Northern Light Mercy Hospital is a not-for-profit community hospital in Portland, Maine. It was founded in 1918 by the Roman Catholic Diocese of Portland and the Sisters of Mercy to provide excellent healthcare, especially to the poor and disadvantaged. Mercy is located on a 42-acre campus overlooking the Fore River.

==History==
Northern Light Mercy Hospital opened as "Queen's Hospital" on the corner of State Street and Congress Street in response to the 1918 flu pandemic after city hospitals refused Irish Catholic patients during that pandemic. It had 25 beds.

In 1941, as the United States stood on the brink of entering another world war, the growing city of Portland needed greater hospital capacity. To meet this need, the Sisters of Mercy arranged for the purchase of property at 144 State Street. That same year, the Sisters received additional control from the Diocese of Portland over the management of Queen's. To reflect the transition, Queen's Hospital became Mercy Hospital. In 1943, the new hospital location opened with 150 beds and 36 bassinets. The old Queen's Hospital buildings were kept for housing and classrooms for the 140 students then enrolled in the School of Nursing.

The hospital expanded in 1952 and was significantly renovated in the 1980s.

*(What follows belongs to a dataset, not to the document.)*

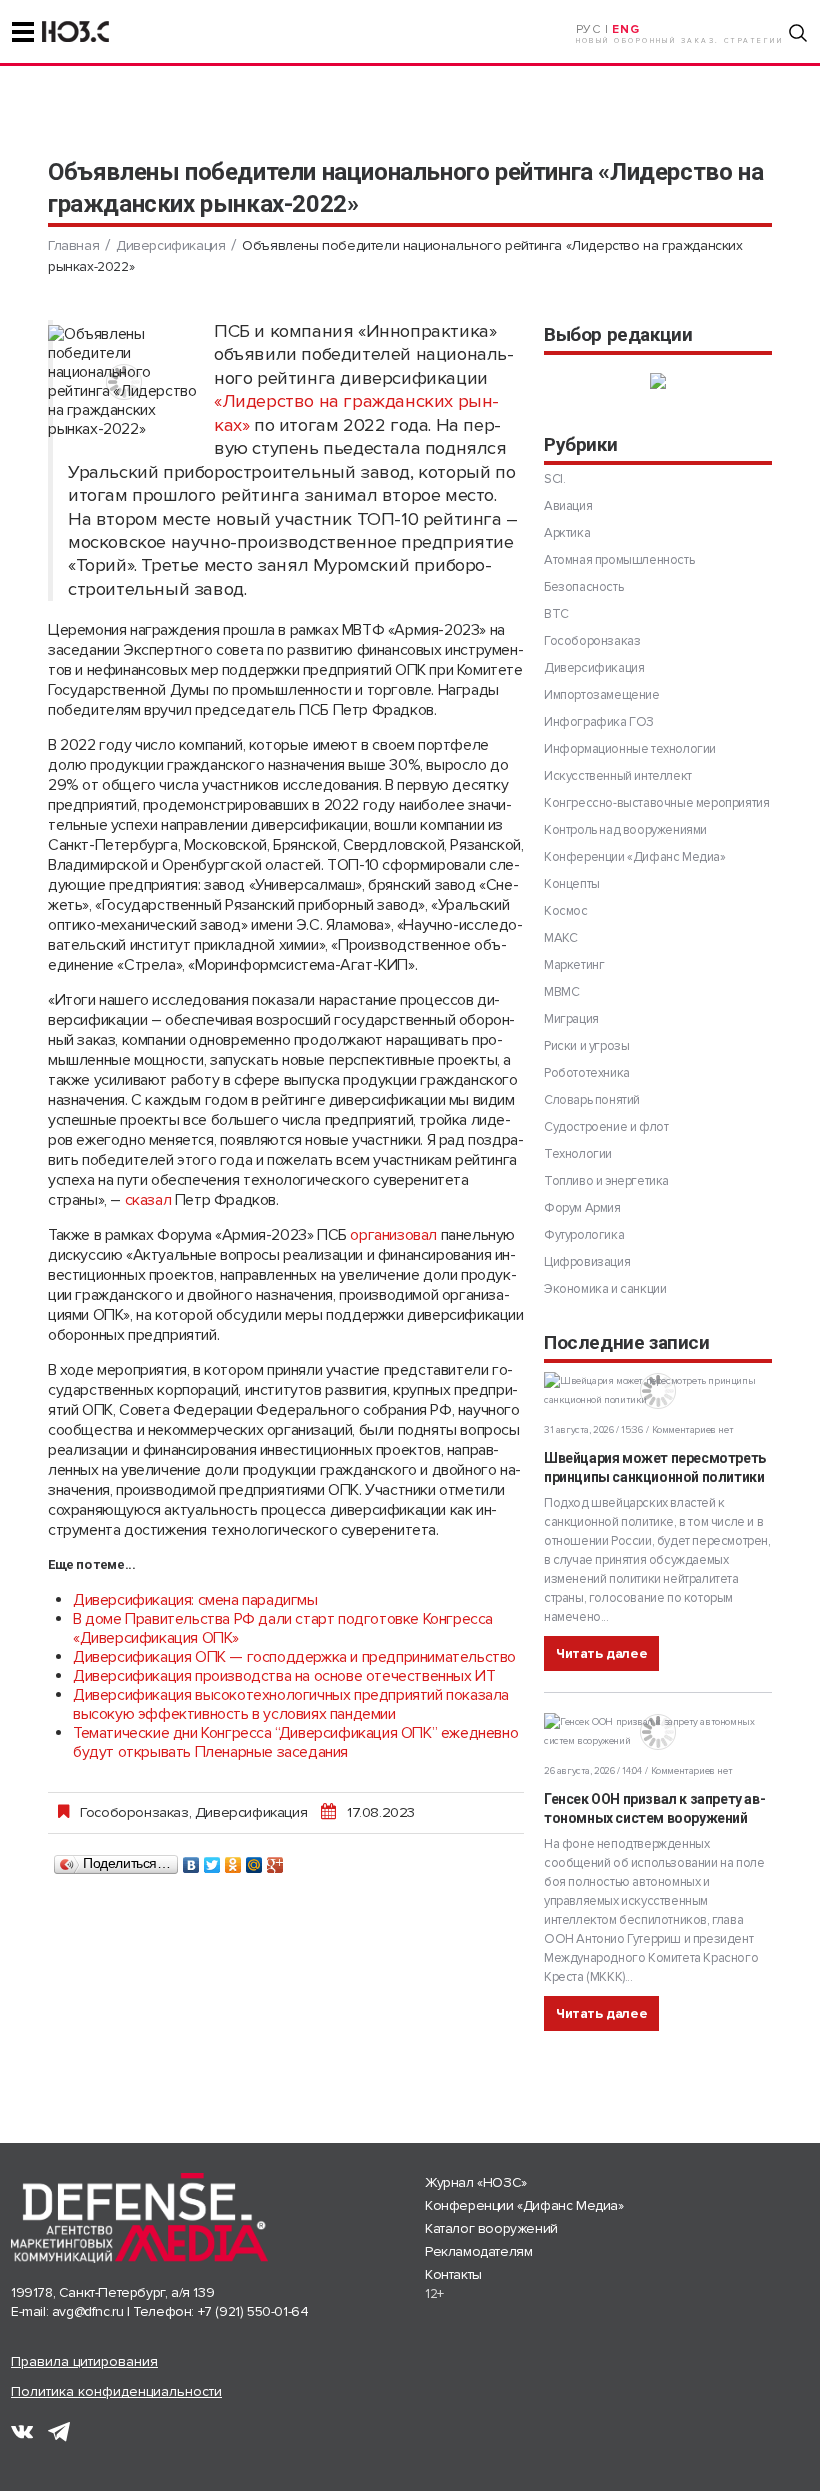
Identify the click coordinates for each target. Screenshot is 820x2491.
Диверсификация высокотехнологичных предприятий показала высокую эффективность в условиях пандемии (291, 1704)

In 2006, Mercy began construction on its new campus along the Fore River with the plan to eventually consolidate the two campuses into one larger hospital. In September 2008, Mercy opened their new hospital at the Fore River campus. Until the campuses can be consolidated, Mercy would maintain two hospitals in Portland, Maine.

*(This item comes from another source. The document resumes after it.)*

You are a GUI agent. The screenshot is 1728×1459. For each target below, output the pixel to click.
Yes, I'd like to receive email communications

In 2013, Mercy Hospital was acquired by Eastern Maine Healthcare Systems (EMHS) of Brewer, Maine. In 2018, EMHS rebranded as Northern Light Health and Mercy Hospital began doing business as Northern Light Mercy Hospital.

In January 2022, Northern Light Mercy Hospital permanently closed their State Street hospital location once they opened the new emergency room at their Fore River campus. This marked the final step in their campus consolidation efforts.